- Check your understanding:
a. According to the text on stimulus relief, what must someone prove to qualify for a coronavirus hardship loan?
b. Please rewrite the stimulus relief text between "But even if" and "reprieve as well.", inclusive, putting "lenders" in place of "loan servicers".

- Text provided:
It's still unlikely that relief bill negotiations will stall completely, especially as the election looms. Democrats have made it clear they won't back down on a more robust relief package, and that a trimmed-down version, like the one Republicans recently presented, won't fly.
But even if a relief package is approved, and it does include a second round of stimulus checks, it could be many weeks before Americans see that money in their bank accounts. That means that those who are struggling financially may need to get proactive, not just wait for more money to come in. Specifically, those who can't make housing payments should seek rental assistance or apply to put their mortgages into forbearance. People having a hard time paying loans should contact the loan servicers and request more flexible payment terms. And credit card borrowers who can't cover monthly minimum payments should ask for a reprieve as well.
Furthermore, those who need money temporarily should see if they qualify for a coronavirus hardship loan. These smaller loans are designed for short-term relief, and they come with very favorable borrowing terms. Eligibility, however, hinges on proving a loss of income or financial hardship associated with the pandemic.

- Source information:
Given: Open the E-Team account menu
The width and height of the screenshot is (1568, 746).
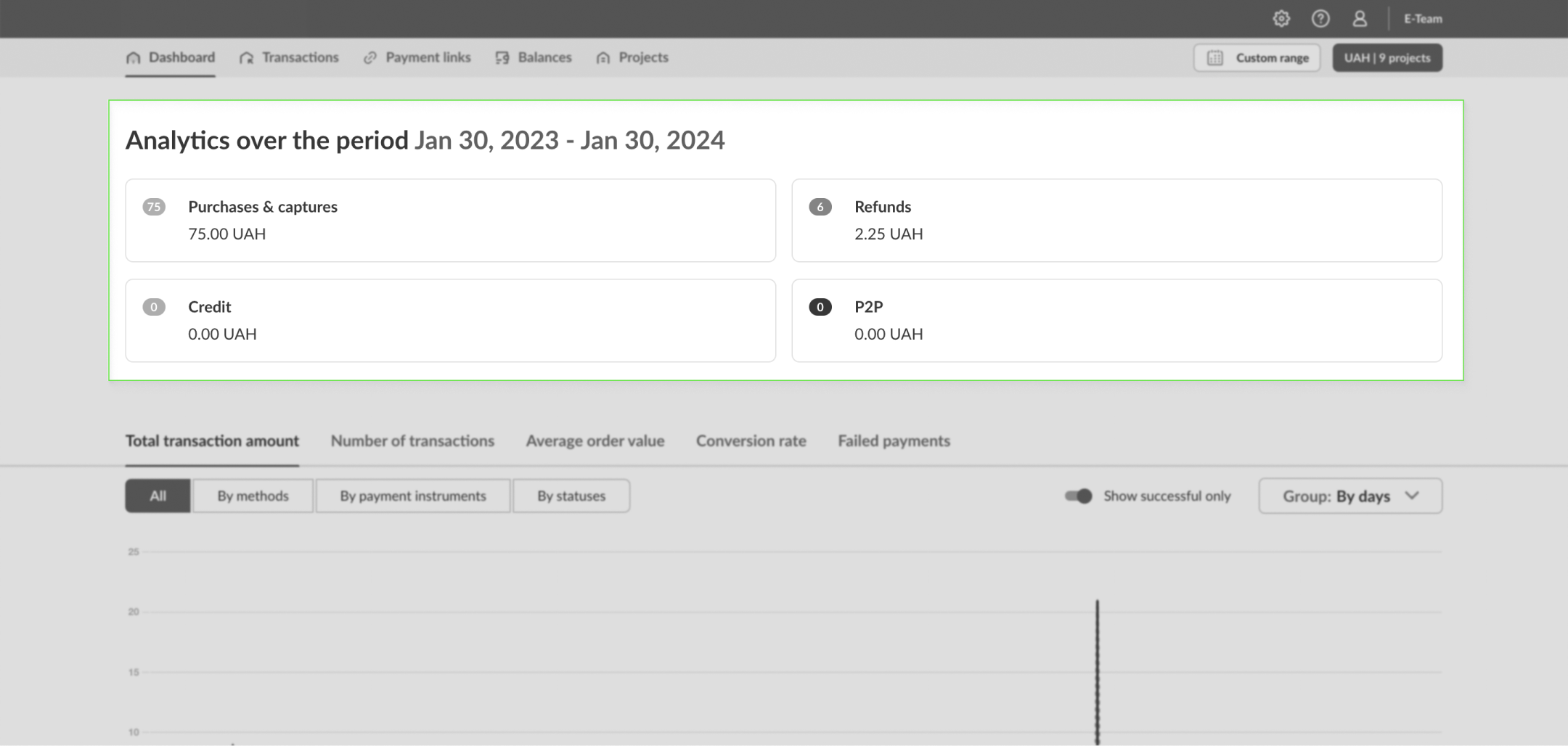Looking at the screenshot, I should coord(1422,19).
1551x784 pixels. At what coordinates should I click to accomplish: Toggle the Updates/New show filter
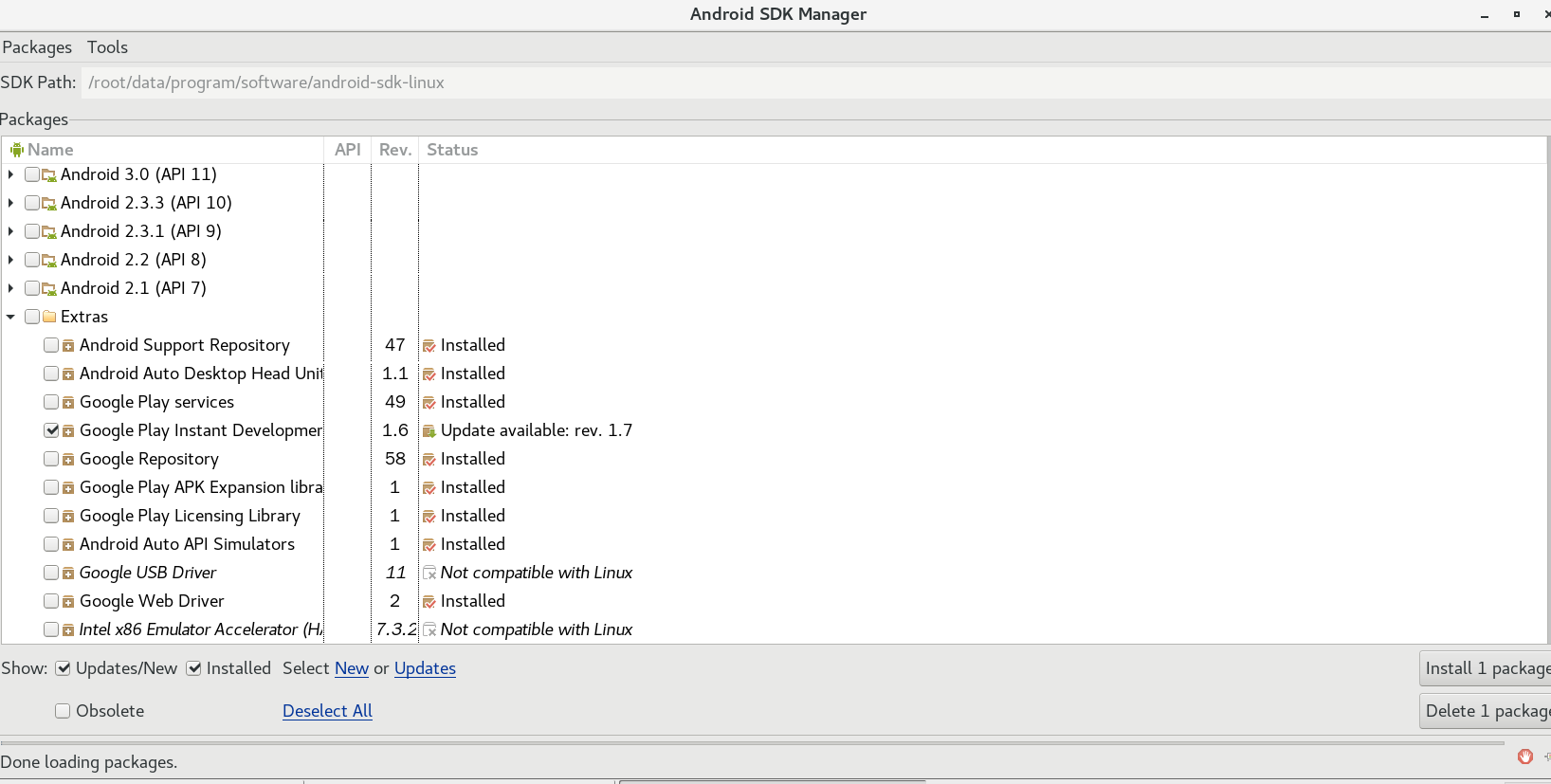coord(64,668)
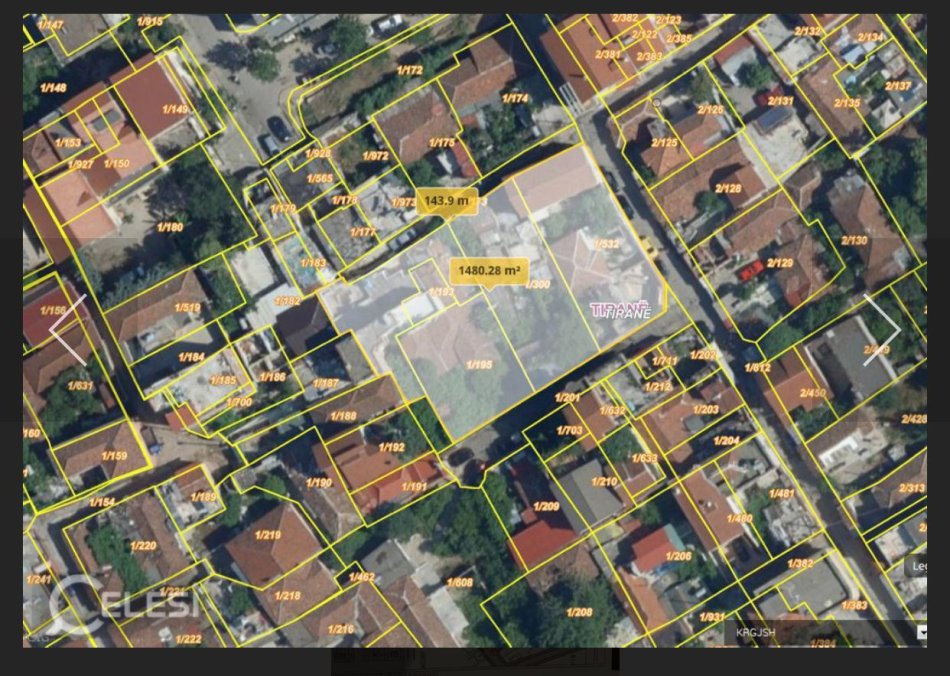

- Solutions by task:
a. A loss of income or financial hardship associated with the pandemic.

b.
But even if a relief package is approved, and it does include a second round of stimulus checks, it could be many weeks before Americans see that money in their bank accounts. That means that those who are struggling financially may need to get proactive, not just wait for more money to come in. Specifically, those who can't make housing payments should seek rental assistance or apply to put their mortgages into forbearance. People having a hard time paying loans should contact the lenders and request more flexible payment terms. And credit card borrowers who can't cover monthly minimum payments should ask for a reprieve as well.